Filled with pain and horror, Edward involuntarily dropped the cup and spurred his horse. The startled animal sprang forward, Edward clinging to his saddle for a few minutes, but soon, faint with loss of blood, falling to the earth, while one of his feet remained fast in the stirrup.

The frightened horse rushed onward, dragging him over the rough ground until death put an end to his misery. The hunters, seeking the king, found the track of his blood, and traced him till his body was discovered, sadly torn and disfigured.

Meanwhile, the child Ethelred cried out so pitifully at the frightful tragedy which had taken place before his eyes, that his heartless mother turned her rage against him. She snatched a torch from one of the attendants and beat him unmercifully for his uncontrollable emotion.

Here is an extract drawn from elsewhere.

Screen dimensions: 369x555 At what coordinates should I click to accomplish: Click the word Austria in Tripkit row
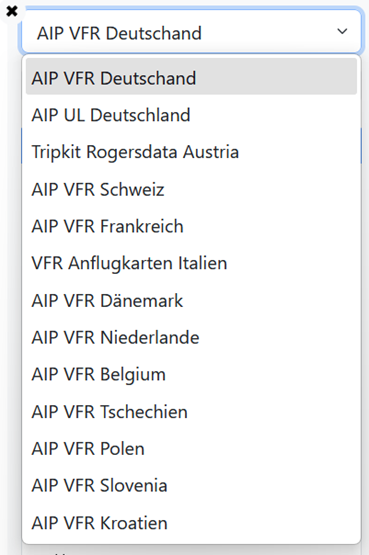coord(211,152)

The woman a second time had won her game,–first, by compassing the murder of her husband; second, by ordering the murder of her step-son. It is pleasant to say that she profited little by the latter base deed. The people were incensed by the murder of the king, and Dunstan resolved that Ethelred should not have the throne. He offered it to Edgitha, the daughter of Edgar. But that lady wisely preferred to remain in the convent where she lived in peace: so, in default of any other heir, Ethelred was put upon the throne,–Ethelred the Unready, as he came afterwards to be known.

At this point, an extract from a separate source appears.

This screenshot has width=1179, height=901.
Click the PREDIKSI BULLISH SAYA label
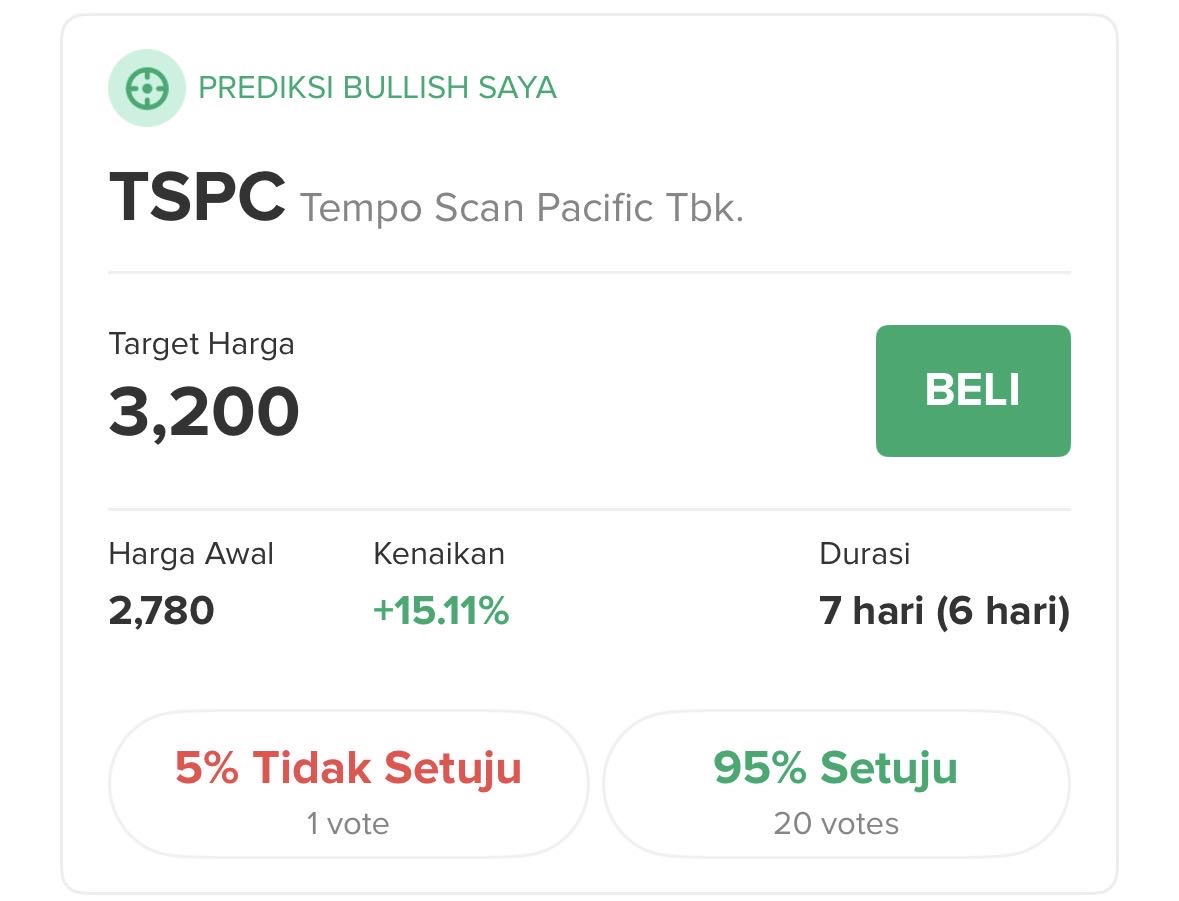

Elfrida at first possessed great influence over her son; but her power declined as he grew older, and in the end she retired from the court, built monasteries and performed penances, in hopes of providing a refuge for her pious soul in heaven, since all men hated her upon the earth.

As regards Edward, his tragical death so aroused the sympathy of the people that they named him the Martyr, and believed that miracles were wrought at his tomb. It cannot be said that his murder was in any sense a martyrdom, but the men of that day did not draw fine lines of distinction, and Edward the Martyr he remains.